Bolsonaro jamais será poeta
Bolsonaro fez saber que assinará o diploma do Prémio Camões a Chico Buarque até 2026. Ou seja, à maneira dos novos arrivistas do populismo, pratica a promessa que deixa no ar apenas a atmosfera da ameaça. Buarque já agradeceu o duplo louvor e eu afirmo que Camões certamente secundaria a ironia. Alguém duvida de que Camões, hoje em dia, faria poesia com a democracia? Para mim, é certo que sim.
A democracia, no mundo e como regime, vive cada vez mais o debate com os princípios que a defendem e lhe servem de suporte. Nós não somos exceção. Das eleições de domingo, a primeira conclusão tem de ser mesmo a de que Portugal votou, em todos os aspetos, pela pluralidade. Cabe a todos, como em 2015, interpretar esse voto. A diferença, agora, é talvez que essa perceção vai sempre ter de ser feita à luz do que foi a última legislatura e os resultados que Portugal alcançou. A geringonça foi inovadora na sua génese e na sua prática e alcançou projeção também por isso. A articulação em campanha dos seus integrantes despertou, por consequência, natural curiosidade. Essa atenção acabou, no entanto, por se esbater no mesmo horizonte da prática governativa recente – a lógica do diálogo construtivo. Todavia, isso não pode esconder o contexto hostil em que a oposição mergulhou a última campanha eleitoral. É claro que evidenciá-lo é tão útil como escondê-lo e, por isso, o melhor será refletir sobre o mesmo. O que ganharam todos os que se dedicaram a ignorar a revolução na economia portuguesa que nos mostrou a revisão, pelo INE, dos números do PIB desde 2016? E o que ganharam os portugueses com a austeridade e o correspondente desprezo pela necessidade de interpretar o contexto macroeconómico e a perceção das medidas e decisões adequadas, em função do mesmo, à indução do crescimento social pleno? Portugal votou pela recusa da proposta eleitoral cuja única sustentação era a redução da despesa sem especificar onde e em quê e sem outro âmbito de explicação que não o do milagre. Com a revisão em alta do crescimento económico e um crescimento acima do de Espanha desde 2017, como pôde a oposição reclamar mérito, falar do diabo ou dizer que o crescimento não era, afinal, “estrutural”?

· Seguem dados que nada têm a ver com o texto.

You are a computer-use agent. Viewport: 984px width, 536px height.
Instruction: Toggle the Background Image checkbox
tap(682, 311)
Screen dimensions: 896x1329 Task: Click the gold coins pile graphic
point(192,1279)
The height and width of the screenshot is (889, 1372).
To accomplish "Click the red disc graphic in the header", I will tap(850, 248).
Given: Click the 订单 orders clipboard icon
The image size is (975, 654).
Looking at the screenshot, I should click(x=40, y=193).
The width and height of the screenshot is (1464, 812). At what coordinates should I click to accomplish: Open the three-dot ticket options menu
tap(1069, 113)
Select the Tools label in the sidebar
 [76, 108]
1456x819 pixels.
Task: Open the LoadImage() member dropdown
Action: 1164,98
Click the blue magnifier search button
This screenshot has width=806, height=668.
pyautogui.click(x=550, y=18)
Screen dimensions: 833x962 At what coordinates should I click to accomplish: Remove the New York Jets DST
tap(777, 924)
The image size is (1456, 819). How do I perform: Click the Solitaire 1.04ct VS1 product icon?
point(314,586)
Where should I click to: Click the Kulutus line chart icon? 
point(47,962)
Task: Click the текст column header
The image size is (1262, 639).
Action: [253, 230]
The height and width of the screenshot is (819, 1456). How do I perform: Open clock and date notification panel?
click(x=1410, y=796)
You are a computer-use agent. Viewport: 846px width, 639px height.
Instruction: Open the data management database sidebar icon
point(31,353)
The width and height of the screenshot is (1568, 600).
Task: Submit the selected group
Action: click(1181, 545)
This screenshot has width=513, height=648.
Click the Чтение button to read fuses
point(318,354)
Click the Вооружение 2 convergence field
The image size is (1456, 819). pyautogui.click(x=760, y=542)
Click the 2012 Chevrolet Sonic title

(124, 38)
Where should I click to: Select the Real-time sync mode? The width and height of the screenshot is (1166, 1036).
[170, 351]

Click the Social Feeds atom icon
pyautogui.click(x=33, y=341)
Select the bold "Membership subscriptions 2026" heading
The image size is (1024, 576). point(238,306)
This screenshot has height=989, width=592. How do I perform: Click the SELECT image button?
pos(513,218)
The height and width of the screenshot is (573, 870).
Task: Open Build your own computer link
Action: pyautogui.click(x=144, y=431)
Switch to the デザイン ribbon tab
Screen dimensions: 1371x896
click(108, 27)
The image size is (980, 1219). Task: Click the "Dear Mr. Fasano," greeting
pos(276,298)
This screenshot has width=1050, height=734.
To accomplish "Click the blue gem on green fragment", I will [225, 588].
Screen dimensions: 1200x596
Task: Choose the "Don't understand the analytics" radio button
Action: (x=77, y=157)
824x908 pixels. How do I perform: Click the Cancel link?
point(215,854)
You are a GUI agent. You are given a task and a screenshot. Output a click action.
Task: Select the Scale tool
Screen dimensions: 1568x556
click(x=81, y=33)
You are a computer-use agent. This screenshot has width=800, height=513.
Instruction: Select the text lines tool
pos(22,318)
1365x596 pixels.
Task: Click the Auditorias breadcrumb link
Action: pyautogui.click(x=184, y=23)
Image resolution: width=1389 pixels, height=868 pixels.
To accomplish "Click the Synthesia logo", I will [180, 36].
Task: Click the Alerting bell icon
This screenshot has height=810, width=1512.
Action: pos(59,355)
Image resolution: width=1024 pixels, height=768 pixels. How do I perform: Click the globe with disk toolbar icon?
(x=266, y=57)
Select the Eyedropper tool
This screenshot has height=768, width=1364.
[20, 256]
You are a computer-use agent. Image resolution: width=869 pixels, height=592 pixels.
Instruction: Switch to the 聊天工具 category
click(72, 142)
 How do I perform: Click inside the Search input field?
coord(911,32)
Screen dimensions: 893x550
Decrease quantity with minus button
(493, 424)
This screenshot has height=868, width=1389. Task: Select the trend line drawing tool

Ao PSD e ao CDS resta a prestação de contas interna. O mito das “meias derrotas”, tal como o dos copos “meio cheios ou meio vazios”, já não ilude ninguém. O protagonismo da derrota só se ameniza pela dignidade com que se assume o mesmo. Às restantes forças políticas cabe lutar pela estabilidade plural para que Portugal as mandatou. A democracia, mais do que um resultado, é sempre um processo e, como a própria geringonça nos ensina, nunca poderá ser dada por finda. Como Buarque explica, é um pouco como a poesia, que nunca se poderá dar verdadeiramente por atingida.